### O que produzir
Copie sem mudar nada as linhas que vão da que contém "This screenshot has height=810, width=1512." até a que contém "coord(203,130)", incluindo essas duas.

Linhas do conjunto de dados

┌──

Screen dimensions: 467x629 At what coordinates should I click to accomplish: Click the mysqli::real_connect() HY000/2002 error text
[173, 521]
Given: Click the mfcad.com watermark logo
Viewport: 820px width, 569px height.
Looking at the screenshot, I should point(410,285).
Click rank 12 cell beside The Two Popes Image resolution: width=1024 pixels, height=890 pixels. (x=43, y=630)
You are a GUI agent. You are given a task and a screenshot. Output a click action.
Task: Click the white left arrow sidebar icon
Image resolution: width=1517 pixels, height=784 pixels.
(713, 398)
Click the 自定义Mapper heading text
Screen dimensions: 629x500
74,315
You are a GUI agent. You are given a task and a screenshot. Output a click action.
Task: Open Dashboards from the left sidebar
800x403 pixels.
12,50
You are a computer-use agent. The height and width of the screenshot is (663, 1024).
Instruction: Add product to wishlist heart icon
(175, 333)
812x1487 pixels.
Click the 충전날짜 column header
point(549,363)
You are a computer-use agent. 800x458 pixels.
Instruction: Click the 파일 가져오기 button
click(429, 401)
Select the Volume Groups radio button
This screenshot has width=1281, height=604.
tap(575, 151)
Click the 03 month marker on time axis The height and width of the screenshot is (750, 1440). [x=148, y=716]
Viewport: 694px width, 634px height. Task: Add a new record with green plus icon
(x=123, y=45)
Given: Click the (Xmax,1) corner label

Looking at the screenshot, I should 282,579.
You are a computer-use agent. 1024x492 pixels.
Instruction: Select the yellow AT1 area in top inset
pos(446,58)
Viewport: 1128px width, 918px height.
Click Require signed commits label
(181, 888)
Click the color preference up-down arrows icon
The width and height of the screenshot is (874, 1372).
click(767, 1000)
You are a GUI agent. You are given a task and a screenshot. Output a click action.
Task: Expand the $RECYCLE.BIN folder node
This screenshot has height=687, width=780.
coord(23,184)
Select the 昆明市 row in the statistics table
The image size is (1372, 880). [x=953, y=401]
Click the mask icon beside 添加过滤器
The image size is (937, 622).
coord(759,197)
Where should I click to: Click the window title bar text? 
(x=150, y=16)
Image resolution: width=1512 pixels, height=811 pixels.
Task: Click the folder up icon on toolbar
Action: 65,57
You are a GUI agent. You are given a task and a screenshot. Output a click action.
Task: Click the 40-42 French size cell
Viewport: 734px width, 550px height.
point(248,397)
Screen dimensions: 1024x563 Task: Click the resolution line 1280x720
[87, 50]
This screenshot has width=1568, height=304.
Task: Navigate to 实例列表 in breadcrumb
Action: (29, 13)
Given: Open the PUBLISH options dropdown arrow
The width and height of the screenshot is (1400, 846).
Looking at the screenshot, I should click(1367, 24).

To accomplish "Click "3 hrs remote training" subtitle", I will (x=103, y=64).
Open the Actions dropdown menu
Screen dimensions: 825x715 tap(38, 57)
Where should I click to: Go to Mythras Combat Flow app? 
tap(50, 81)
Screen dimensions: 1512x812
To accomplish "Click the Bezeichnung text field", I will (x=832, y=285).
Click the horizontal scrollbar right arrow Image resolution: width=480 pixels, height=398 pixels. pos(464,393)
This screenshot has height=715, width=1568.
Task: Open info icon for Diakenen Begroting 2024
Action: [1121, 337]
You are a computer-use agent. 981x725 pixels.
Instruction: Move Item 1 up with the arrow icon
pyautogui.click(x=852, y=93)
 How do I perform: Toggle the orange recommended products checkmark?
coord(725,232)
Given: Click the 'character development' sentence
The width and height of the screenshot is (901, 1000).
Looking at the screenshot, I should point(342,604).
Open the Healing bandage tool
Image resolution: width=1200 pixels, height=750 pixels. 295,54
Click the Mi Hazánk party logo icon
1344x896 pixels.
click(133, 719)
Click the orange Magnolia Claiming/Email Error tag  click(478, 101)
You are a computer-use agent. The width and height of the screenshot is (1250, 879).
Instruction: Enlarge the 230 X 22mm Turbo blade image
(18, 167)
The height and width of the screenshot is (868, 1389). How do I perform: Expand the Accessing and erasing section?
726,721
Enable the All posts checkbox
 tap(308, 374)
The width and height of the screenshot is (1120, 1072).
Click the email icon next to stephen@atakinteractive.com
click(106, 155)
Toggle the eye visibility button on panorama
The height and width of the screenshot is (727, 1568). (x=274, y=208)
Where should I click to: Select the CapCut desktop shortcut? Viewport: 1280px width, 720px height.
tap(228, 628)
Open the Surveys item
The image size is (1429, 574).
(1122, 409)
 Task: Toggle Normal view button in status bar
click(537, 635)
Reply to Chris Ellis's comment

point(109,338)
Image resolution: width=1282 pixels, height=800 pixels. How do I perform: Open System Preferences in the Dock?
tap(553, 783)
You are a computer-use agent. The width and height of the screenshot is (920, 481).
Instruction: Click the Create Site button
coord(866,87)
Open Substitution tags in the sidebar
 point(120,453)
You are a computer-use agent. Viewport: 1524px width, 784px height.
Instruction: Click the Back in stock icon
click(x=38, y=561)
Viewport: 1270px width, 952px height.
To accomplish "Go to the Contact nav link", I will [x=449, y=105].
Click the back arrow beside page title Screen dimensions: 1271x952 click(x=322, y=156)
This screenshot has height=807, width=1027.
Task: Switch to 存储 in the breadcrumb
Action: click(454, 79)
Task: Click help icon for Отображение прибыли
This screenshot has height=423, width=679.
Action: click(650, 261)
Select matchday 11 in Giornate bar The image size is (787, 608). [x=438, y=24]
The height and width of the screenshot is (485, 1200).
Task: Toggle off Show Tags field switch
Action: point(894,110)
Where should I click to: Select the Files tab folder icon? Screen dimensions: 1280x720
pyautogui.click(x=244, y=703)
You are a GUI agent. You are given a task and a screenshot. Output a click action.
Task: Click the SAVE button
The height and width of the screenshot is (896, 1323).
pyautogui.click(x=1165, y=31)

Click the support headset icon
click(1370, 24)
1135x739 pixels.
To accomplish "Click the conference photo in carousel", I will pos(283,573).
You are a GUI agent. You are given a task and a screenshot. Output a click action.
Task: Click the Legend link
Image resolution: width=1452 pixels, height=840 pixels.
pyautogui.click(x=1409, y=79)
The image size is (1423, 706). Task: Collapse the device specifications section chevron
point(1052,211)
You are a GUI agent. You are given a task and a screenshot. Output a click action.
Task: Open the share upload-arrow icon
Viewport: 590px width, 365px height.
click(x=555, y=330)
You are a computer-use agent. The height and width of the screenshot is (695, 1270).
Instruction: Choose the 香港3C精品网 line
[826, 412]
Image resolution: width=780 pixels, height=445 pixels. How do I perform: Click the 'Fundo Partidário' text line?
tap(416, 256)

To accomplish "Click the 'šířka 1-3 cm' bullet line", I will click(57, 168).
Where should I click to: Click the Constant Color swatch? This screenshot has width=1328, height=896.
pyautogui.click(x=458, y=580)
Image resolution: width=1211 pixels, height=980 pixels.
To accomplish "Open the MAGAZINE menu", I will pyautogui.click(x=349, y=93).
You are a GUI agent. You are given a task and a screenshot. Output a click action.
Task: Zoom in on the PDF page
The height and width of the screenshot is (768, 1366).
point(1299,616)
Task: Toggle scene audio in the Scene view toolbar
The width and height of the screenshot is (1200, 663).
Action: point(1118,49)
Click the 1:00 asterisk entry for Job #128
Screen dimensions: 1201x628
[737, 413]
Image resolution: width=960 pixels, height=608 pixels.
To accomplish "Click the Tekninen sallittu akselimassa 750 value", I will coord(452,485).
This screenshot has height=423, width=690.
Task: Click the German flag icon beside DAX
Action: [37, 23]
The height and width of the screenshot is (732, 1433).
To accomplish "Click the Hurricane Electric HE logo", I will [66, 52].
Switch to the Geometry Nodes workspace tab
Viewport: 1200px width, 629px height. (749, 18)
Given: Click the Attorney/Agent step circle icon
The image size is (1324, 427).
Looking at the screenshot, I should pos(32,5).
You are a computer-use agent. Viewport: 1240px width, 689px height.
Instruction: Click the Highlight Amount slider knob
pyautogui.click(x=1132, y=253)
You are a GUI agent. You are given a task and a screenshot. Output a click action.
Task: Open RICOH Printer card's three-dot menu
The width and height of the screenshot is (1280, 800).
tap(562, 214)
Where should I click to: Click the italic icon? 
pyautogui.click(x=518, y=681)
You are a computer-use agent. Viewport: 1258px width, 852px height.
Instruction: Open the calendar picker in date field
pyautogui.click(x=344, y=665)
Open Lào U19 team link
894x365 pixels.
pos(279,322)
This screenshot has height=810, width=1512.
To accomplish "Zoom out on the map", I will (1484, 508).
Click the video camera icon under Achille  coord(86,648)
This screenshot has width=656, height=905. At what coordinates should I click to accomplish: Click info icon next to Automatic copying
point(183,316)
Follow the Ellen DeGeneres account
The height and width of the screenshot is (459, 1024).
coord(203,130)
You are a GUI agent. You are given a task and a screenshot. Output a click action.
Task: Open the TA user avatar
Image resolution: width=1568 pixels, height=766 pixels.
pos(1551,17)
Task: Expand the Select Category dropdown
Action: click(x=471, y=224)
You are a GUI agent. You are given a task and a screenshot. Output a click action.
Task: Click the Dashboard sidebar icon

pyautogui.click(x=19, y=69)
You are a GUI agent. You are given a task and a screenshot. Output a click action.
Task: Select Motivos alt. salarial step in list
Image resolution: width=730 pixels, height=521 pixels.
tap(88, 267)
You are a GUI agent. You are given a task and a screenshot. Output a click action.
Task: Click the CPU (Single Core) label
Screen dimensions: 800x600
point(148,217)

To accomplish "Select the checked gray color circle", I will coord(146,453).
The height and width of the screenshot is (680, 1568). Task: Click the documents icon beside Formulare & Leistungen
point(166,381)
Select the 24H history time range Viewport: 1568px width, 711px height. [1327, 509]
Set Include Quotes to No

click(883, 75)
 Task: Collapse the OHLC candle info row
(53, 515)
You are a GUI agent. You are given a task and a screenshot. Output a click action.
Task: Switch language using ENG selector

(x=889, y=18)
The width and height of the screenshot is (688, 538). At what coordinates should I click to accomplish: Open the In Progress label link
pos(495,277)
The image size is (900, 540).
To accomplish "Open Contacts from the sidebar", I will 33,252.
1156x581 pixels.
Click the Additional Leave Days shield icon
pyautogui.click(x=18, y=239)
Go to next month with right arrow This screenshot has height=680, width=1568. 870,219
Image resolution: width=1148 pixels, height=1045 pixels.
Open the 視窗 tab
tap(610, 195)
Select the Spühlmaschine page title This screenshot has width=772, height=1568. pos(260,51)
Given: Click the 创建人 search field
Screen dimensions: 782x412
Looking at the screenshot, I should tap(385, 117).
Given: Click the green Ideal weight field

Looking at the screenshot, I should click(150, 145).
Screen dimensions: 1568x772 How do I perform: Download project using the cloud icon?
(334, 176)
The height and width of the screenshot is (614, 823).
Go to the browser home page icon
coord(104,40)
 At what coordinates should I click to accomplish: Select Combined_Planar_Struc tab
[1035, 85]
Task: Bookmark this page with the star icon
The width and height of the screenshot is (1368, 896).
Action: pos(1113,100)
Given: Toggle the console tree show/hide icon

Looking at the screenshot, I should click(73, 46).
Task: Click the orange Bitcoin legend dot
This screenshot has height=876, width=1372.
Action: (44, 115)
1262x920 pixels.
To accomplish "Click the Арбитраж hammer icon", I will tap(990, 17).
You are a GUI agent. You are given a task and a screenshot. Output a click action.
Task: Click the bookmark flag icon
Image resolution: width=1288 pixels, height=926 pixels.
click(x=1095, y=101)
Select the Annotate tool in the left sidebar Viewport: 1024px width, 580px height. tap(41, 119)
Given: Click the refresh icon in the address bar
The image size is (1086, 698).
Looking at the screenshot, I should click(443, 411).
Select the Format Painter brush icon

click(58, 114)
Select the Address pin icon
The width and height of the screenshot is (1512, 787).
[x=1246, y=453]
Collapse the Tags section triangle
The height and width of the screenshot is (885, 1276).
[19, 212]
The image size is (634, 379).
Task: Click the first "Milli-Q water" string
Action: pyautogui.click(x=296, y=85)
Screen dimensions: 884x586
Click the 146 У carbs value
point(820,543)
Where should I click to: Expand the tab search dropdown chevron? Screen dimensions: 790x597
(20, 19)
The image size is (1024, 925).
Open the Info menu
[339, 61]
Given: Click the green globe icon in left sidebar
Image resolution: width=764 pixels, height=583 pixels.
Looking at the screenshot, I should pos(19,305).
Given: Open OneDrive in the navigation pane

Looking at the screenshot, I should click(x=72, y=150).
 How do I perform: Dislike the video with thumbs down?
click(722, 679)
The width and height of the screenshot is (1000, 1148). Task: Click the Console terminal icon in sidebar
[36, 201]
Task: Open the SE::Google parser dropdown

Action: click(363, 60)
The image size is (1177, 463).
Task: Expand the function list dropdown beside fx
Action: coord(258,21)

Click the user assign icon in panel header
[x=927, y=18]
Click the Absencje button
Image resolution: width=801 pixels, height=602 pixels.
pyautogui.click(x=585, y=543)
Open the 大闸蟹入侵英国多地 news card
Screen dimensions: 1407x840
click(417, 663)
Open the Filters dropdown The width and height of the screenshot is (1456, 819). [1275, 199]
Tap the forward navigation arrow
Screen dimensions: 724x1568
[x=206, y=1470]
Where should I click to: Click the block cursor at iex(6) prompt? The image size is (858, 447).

└──

### Problema resolvido
This screenshot has height=810, width=1512.
To accomplish "Zoom out on the map", I will (1484, 508).
Click the video camera icon under Achille  coord(86,648)
This screenshot has width=656, height=905. At what coordinates should I click to accomplish: Click info icon next to Automatic copying
point(183,316)
Follow the Ellen DeGeneres account
The height and width of the screenshot is (459, 1024).
coord(203,130)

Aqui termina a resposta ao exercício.